### Records provided
+ + + + + + +
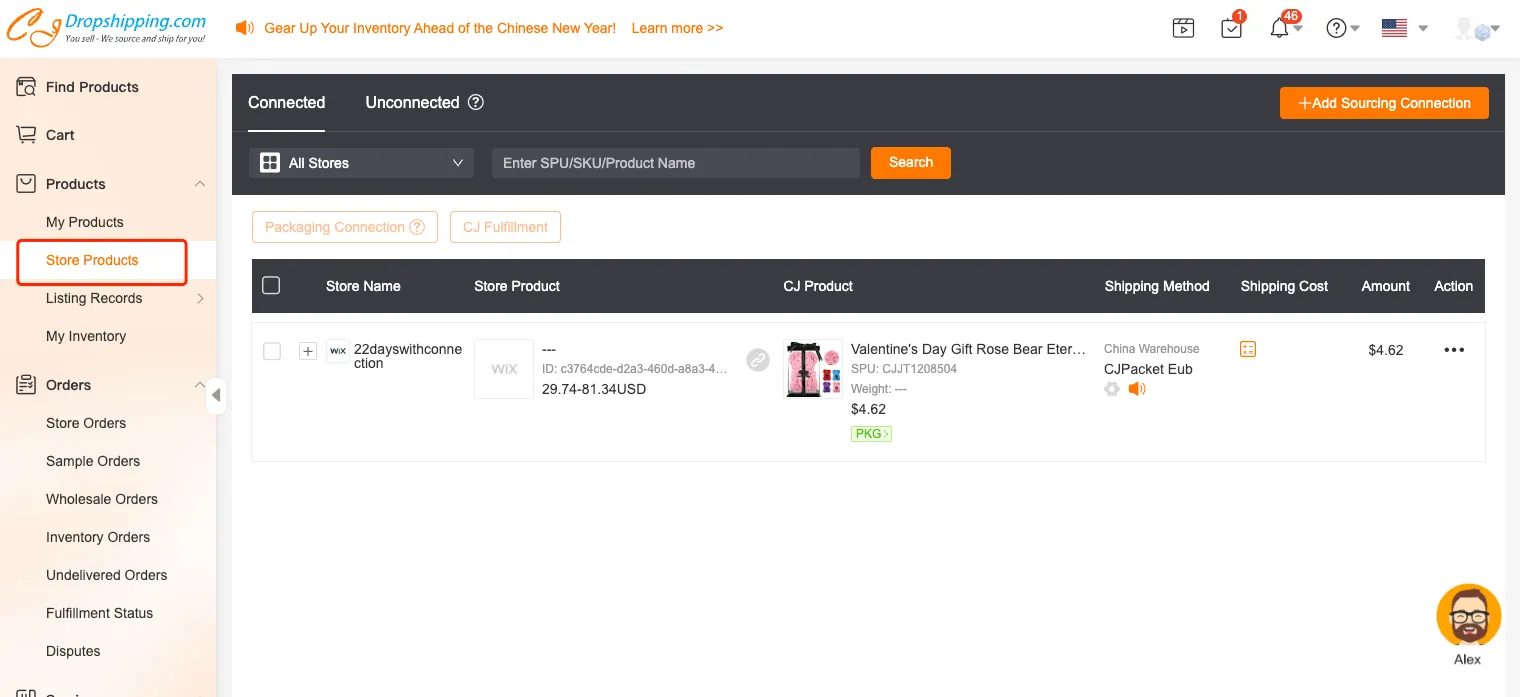Toggle the select-all checkbox in table header
1520x697 pixels.
pos(271,286)
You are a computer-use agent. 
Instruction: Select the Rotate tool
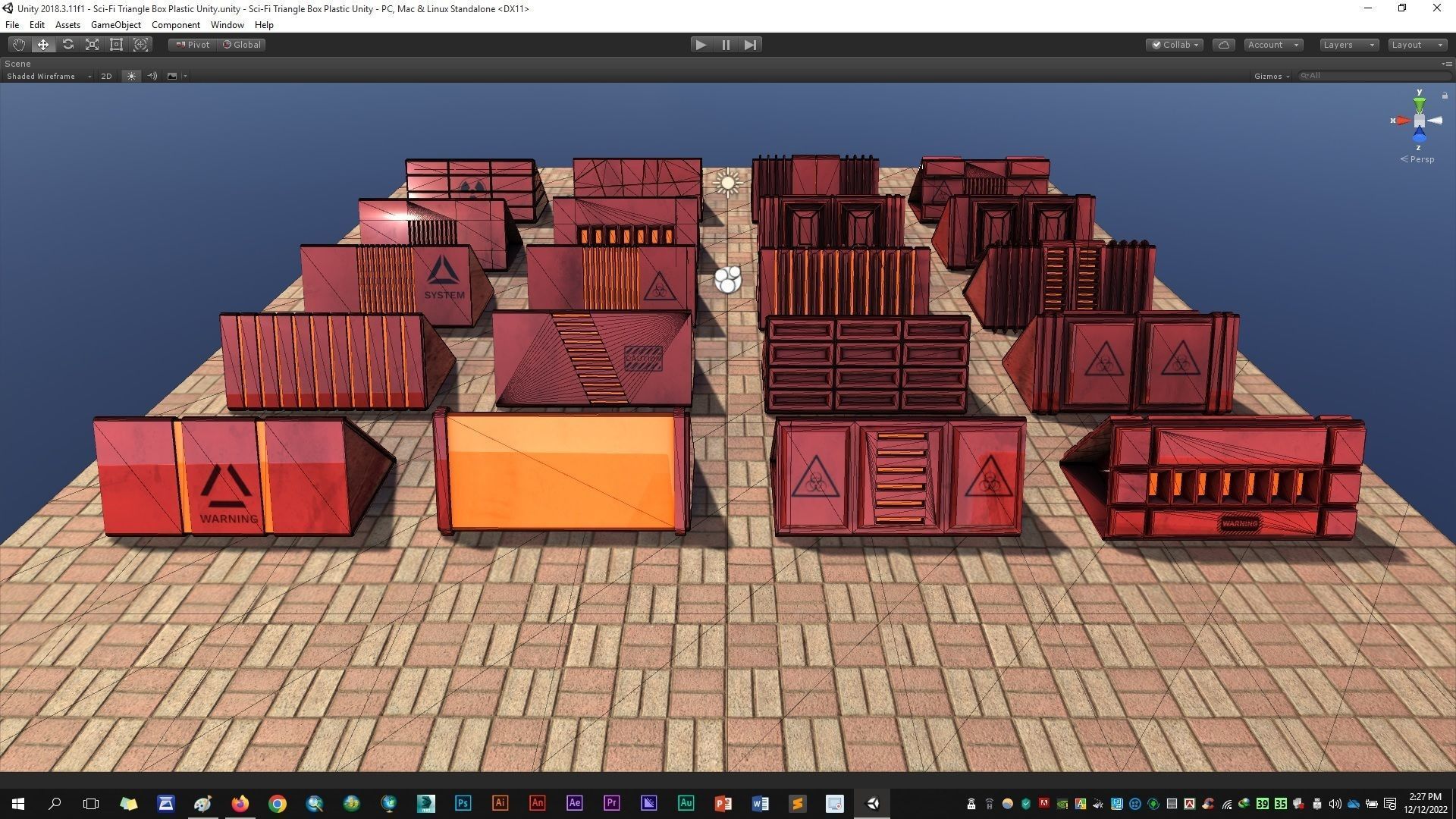point(67,45)
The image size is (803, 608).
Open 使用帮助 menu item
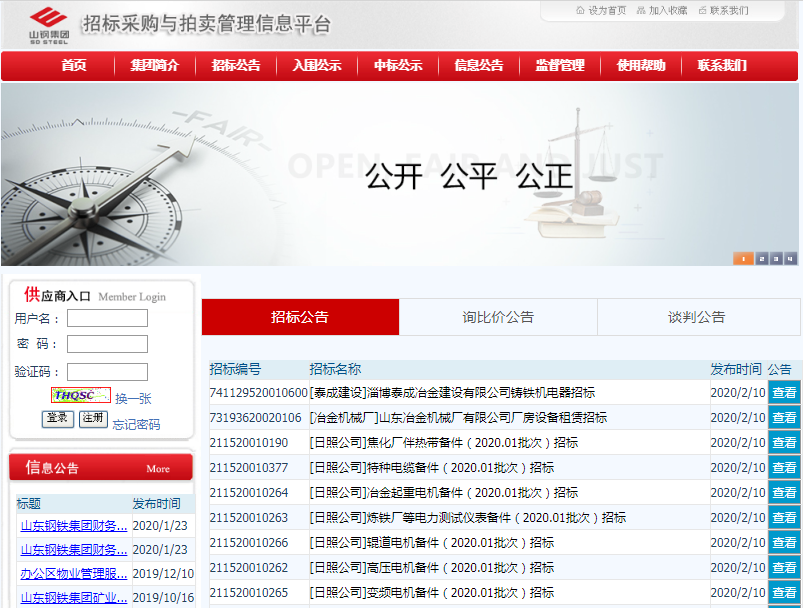pos(641,66)
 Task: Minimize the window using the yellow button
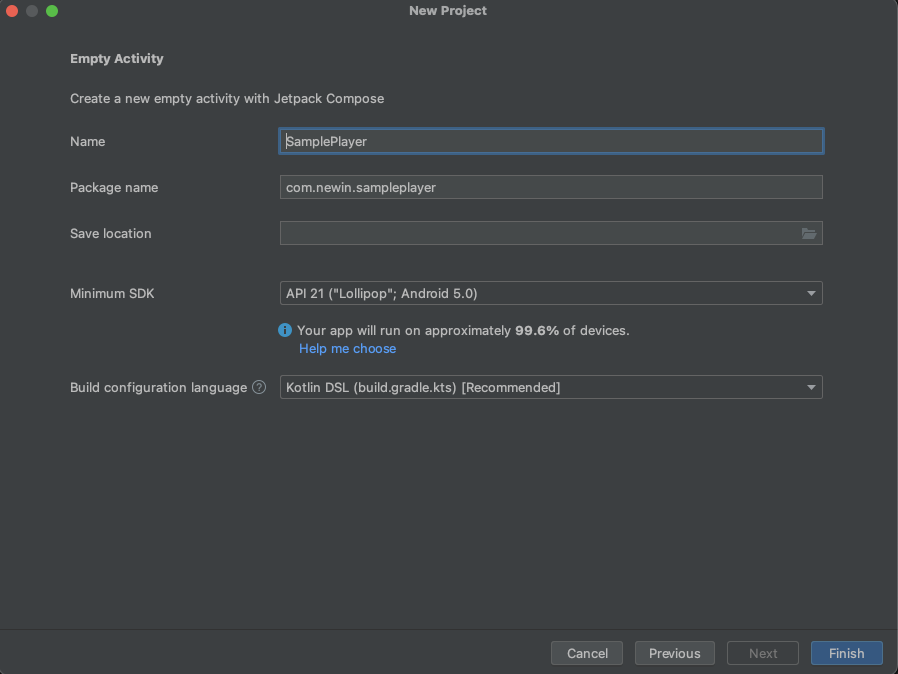pos(32,11)
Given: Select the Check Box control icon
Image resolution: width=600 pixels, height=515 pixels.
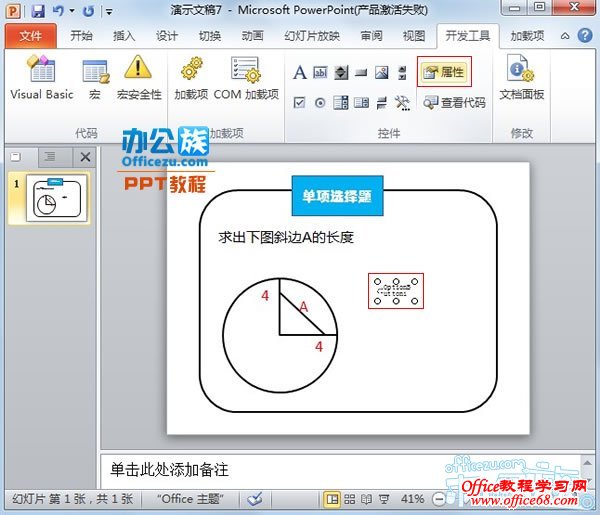Looking at the screenshot, I should (300, 102).
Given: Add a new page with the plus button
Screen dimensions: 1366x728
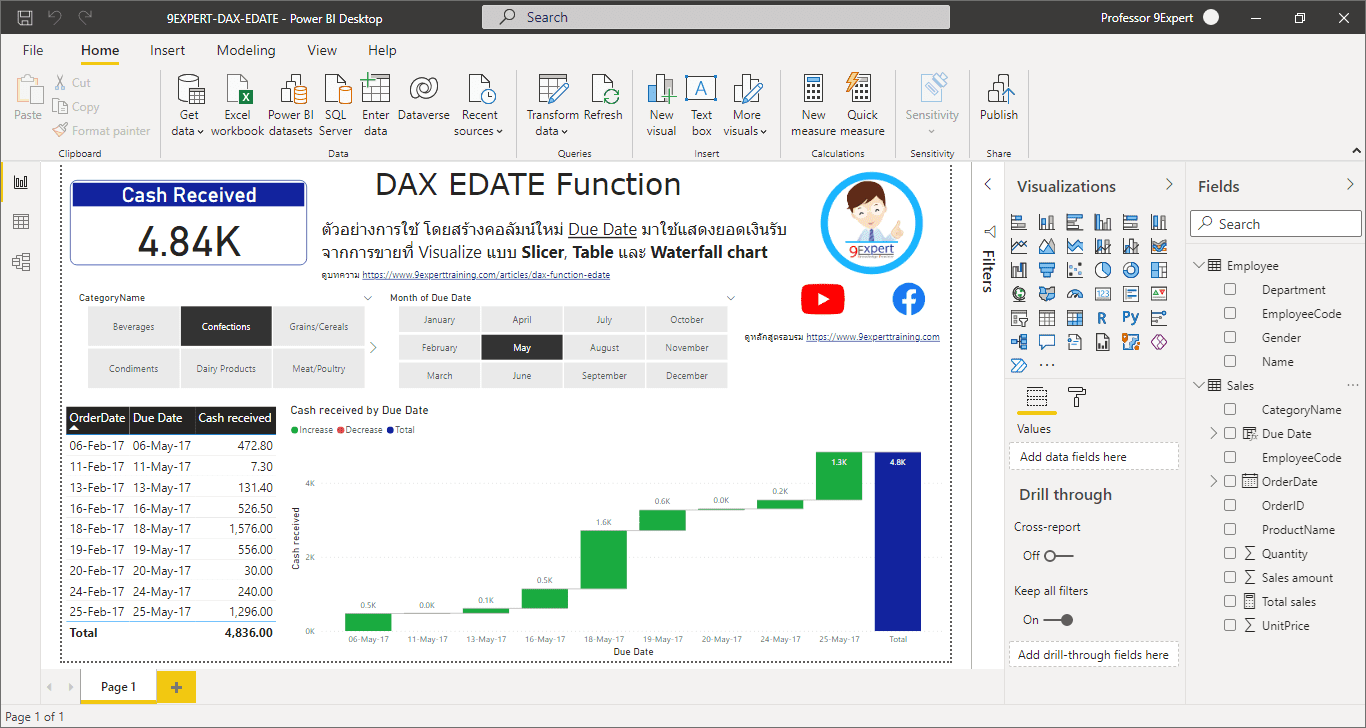Looking at the screenshot, I should (x=175, y=687).
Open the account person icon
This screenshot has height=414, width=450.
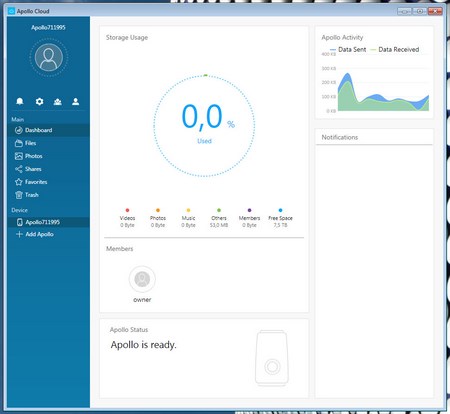click(76, 101)
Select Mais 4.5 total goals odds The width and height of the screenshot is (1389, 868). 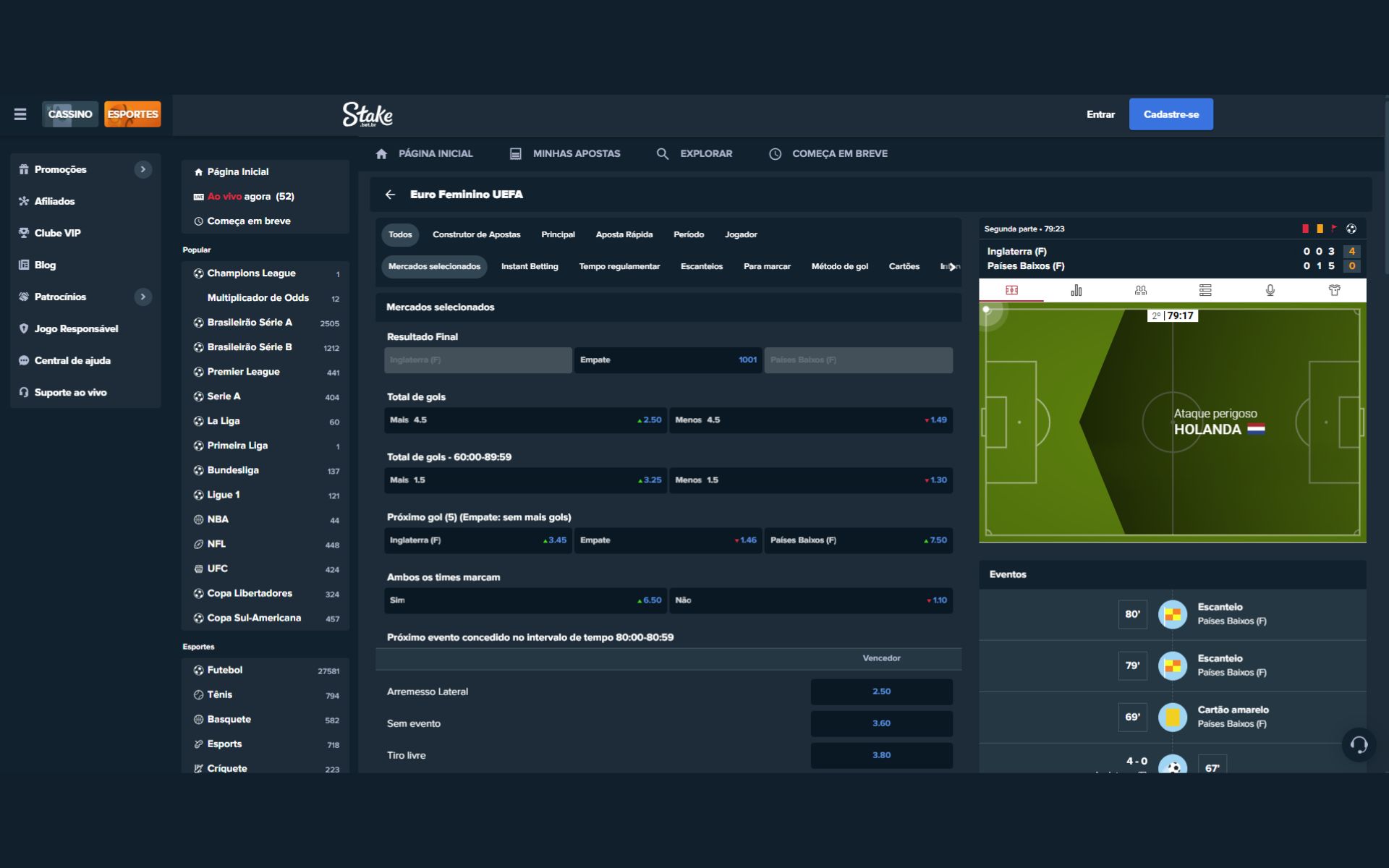click(x=524, y=420)
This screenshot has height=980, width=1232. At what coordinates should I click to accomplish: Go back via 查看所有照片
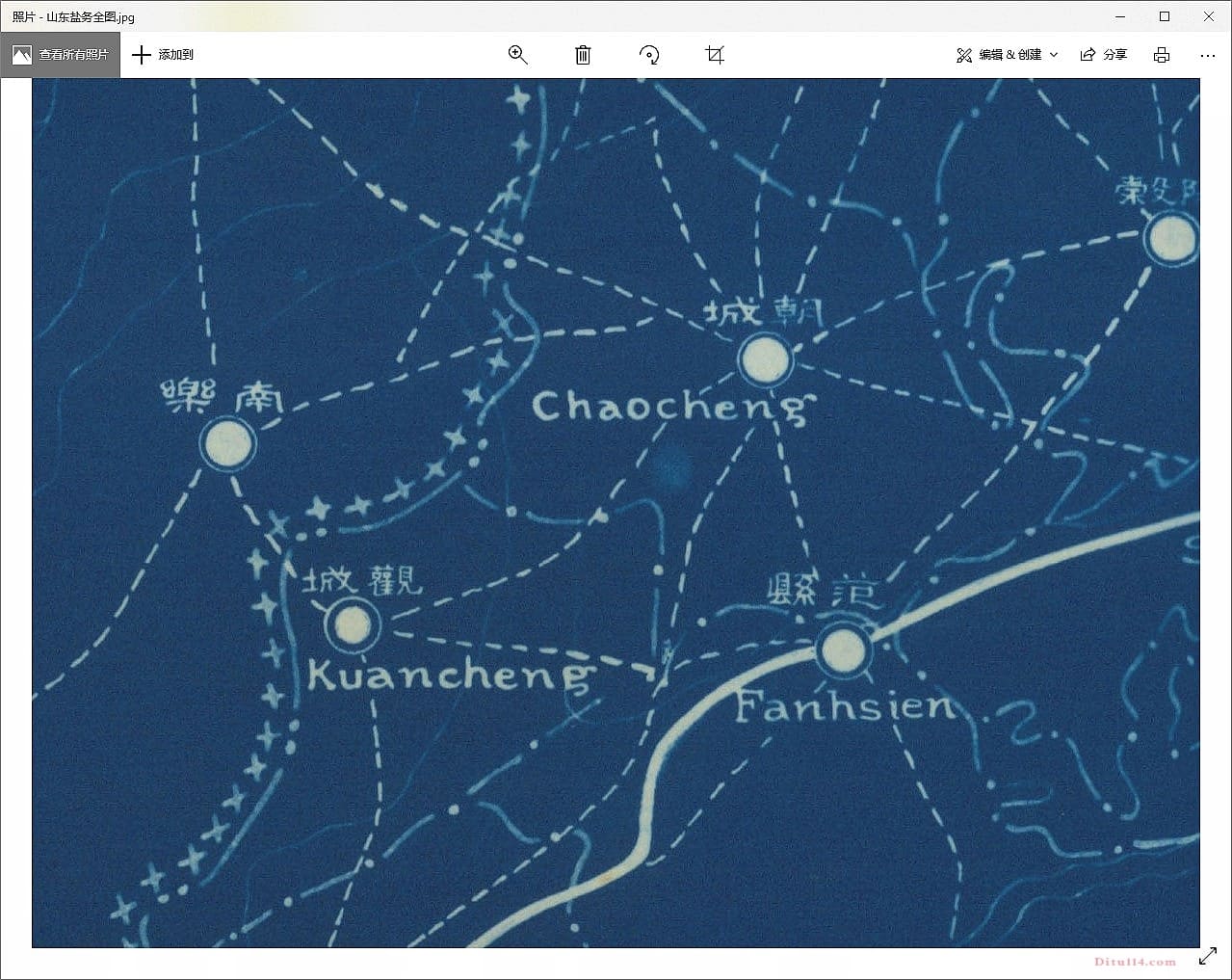[x=61, y=55]
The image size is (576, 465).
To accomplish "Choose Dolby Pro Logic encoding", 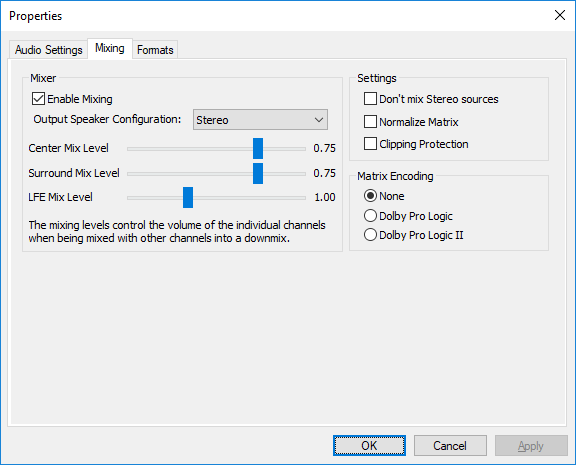I will point(370,216).
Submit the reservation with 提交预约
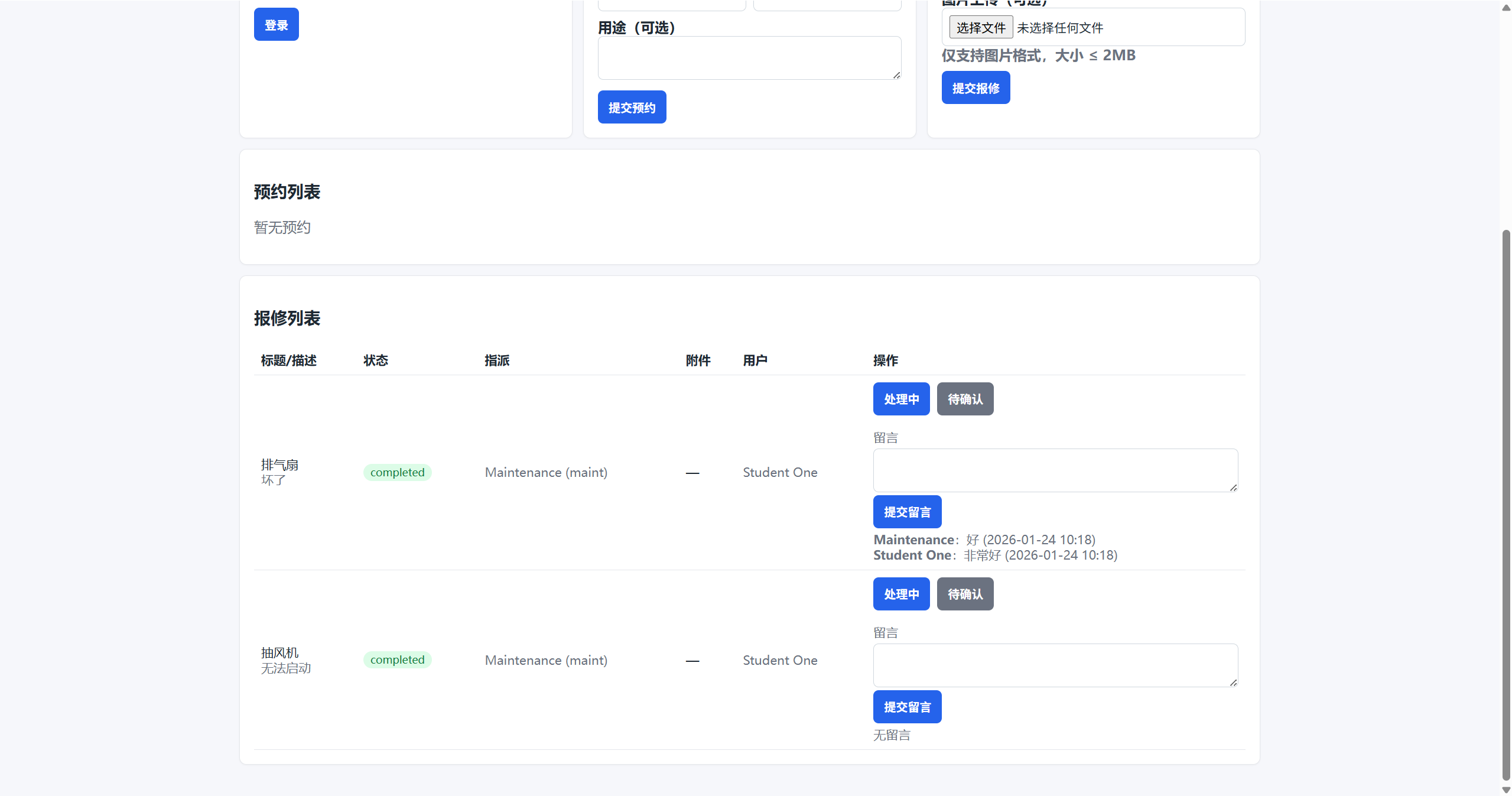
+ + + + + + +
### Your objective
Reproduce the part of the lines above that opens with the line containing "The image size is (803, 608)." and closes with the line containing "Looking at the screenshot, I should (x=175, y=687).", word for word, including both of those lines. Leave the pictures out.

### Answer to this problem
The image size is (803, 608).
Open 使用帮助 menu item
pos(641,66)
 Task: Minimize the window using the yellow button
pos(32,11)
Given: Select the Check Box control icon
Image resolution: width=600 pixels, height=515 pixels.
Looking at the screenshot, I should (300, 102).
Given: Add a new page with the plus button
Screen dimensions: 1366x728
Looking at the screenshot, I should (x=175, y=687).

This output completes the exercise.